3 Mental Health Benefits of Driving

A guy leaning back in a car and smiling

A sense of independence, getting closer to nature and opportunities to meet up with friends and family: driving provides more mental health benefits than you might think.

This International Day of Happiness —and beyond—we wanted to see what impact a driving licence has on your wellbeing. We checked out the science, and we also consulted you on the types of drives you find most enjoyable, the ways driving has or would improve your life—and your favourite journeys of all time. Here’s what we found out.

① The journey, not the destination

A road through the yorkshire countryside
Image source: Illiya Vjestica via Unsplash

Sometimes it’s important to just get somewhere quickly. But overwhelmingly, those of you who answered our Instagram poll preferred scenic roads to the most direct route, and rural driving to the monotonous grey of motorways.

We all know that being in nature has a hugely positive impact on wellbeing. But even experiencing the great outdoors through your windscreen is good for you: looking at natural landscapes (even through, say, a nature documentary), and appreciating their beauty is shown to really benefit mental health. Even better if it’s warm enough for open windows: fresh air, and the sounds and smells of the countryside improve the quality of your connection with nature.

Not only are there stunning views to be had, but the act of driving on rural roads is often more enjoyable than sitting on the M-whatever for hours on end. You’ll find your brain more stimulated, as you adapt to the bends and speed variations that you’ll rarely find on motorways.

So whether there’s some green space, coastal roads or farmland you can trundle through, add a few extra minutes onto your journey time and opt for the scenic route.

② Tackling loneliness

Four friends sitting laughing with their backs to the camera
Image source: Matheus Ferrero via Unsplash

Numerous scientific studies have linked loneliness with poor mental health. It’s unsurprising, therefore, that it’s widely thought that community—and a sense of togetherness—is a key factor in promoting happiness.

Expensive, and often unreliable, public transport is off-putting when thinking about making the journey to see loved ones. Jumping in a car, on the other hand, can be fun, spontaneous, and is a far easier way to transport your luggage if you struggle with packing light!

Driving can bring people together, quite literally. And our Instagram followers confirmed it: over 90% of you said that learning to drive would mean you would visit friends or family more often. Time to plan that next trip.

③ Independence

A woman holding a steering wheel
Image source: StockSnap via Unsplash

Independence means having the freedom to make your own choices and shouldn’t be underestimated when it comes to maintaining wellbeing. On the other hand, when people experience some loss of independence due to physical or cognitive decline, for example, this is associated with an increased risk of poor mental health.

Driving is one of the key ways we can exercise independence. It’s amazing how the little things: choosing when to do a big shop, visiting a friend on a whim, attending appointments and running errands, are all so much easier when you have access to a vehicle. You’re not reliant on anyone else’s convenience or goodwill to take you where you want to go; the world, as they say, is your oyster.

Favourite journeys

Stacked suitcases
Image source: Nick Fewings via Unsplash

Alongside the daily commute and the weekly trip to peruse Aldi’s middle aisle, there are even more exciting journeys to be had. Driving gives you the opportunity to access the less accessible, detour for a long lunch, and experience places at your own pace. Among our Instagram followers, some of you have told us about fond memories of road tripping around Scotland; others have headed further afield in the car to Europe.

Planning a road trip? Check out these epic routes—and don’t forget the sat nav.

Activity: In the article on driving and mental health, what share of Instagram followers said learning to drive would lead them to visit friends or family more often?

Extracted entries:
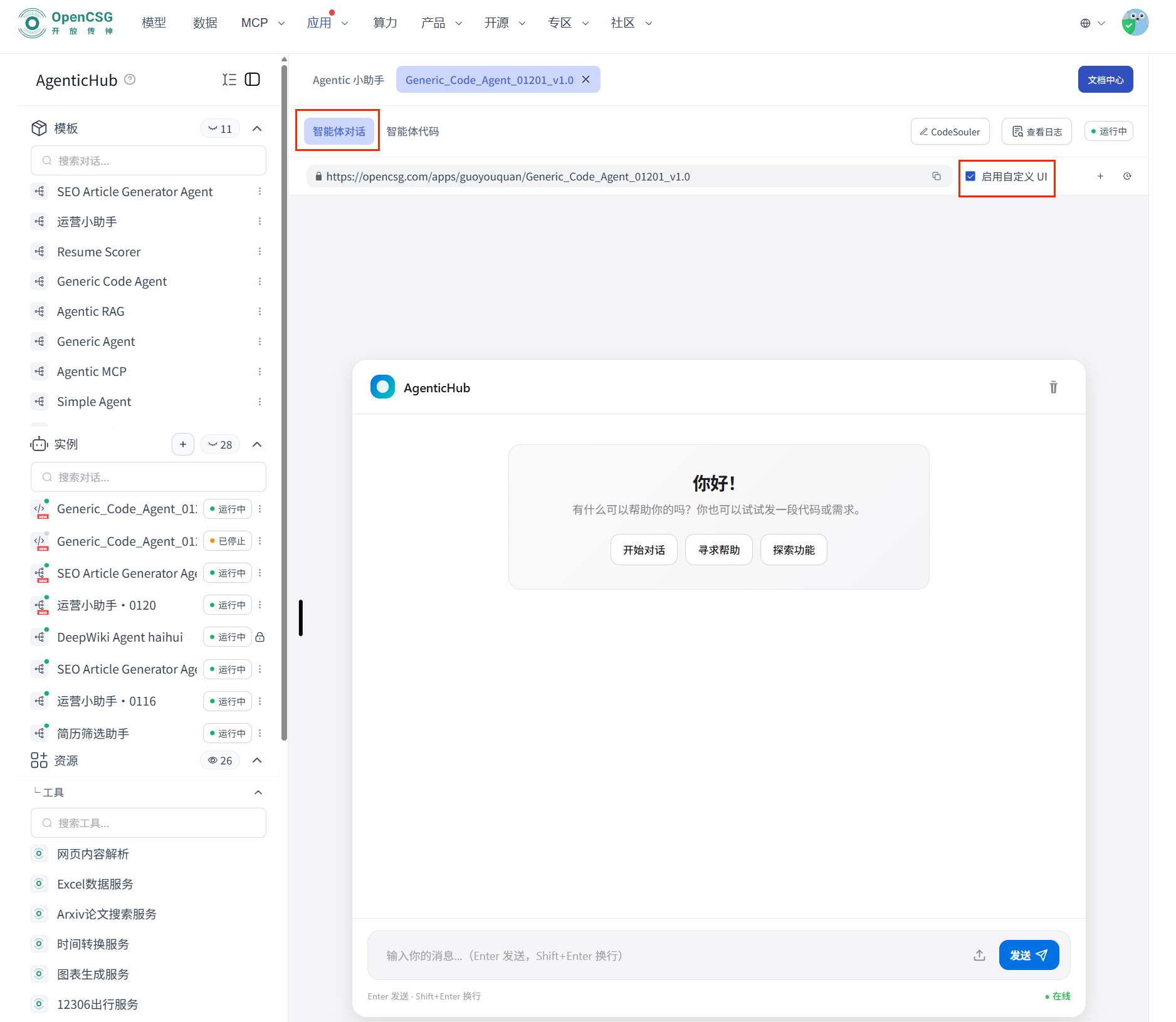The width and height of the screenshot is (1176, 1022).
Task: Click the 发送 send button
Action: coord(1029,955)
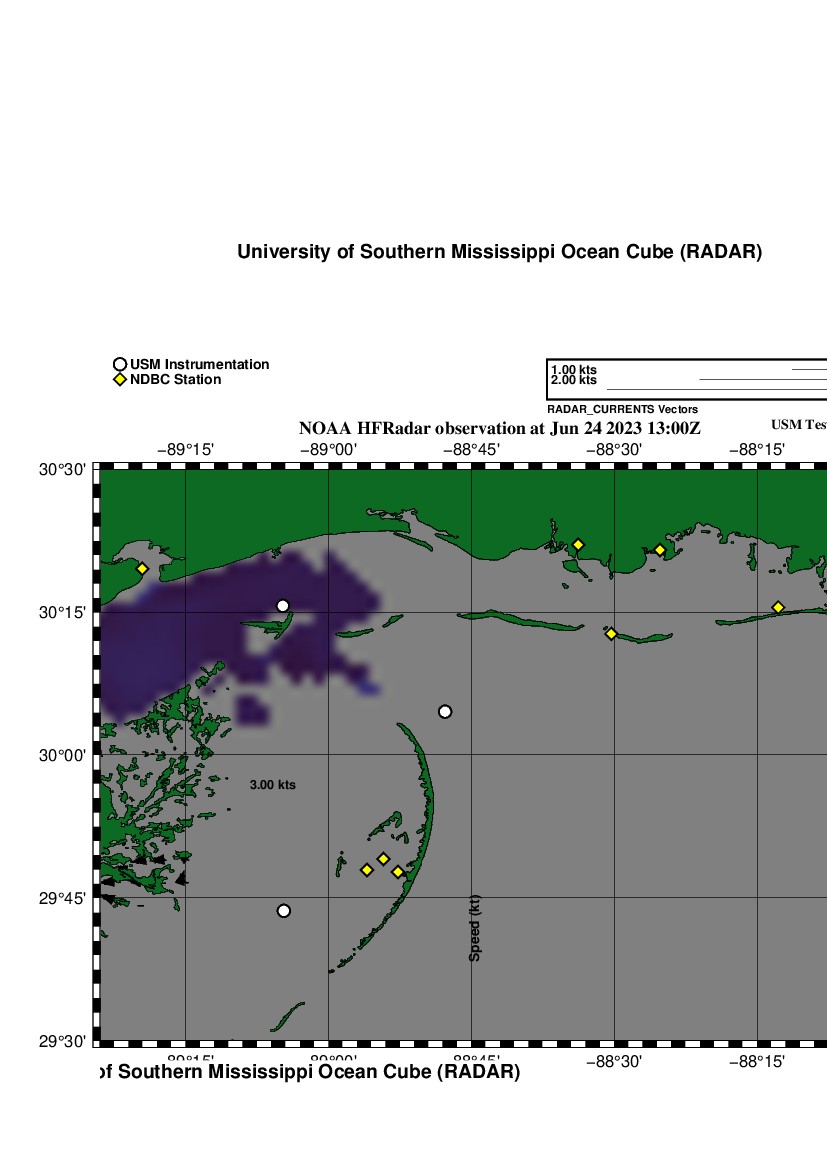Select the NDBC diamond on the offshore barrier island
Screen dimensions: 827x1170
(x=611, y=634)
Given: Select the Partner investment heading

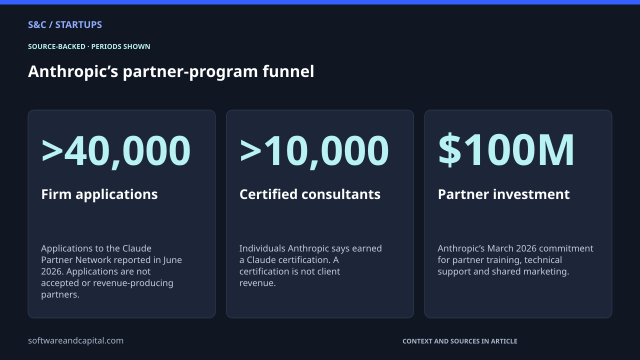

Solution to the problem: Over 90%.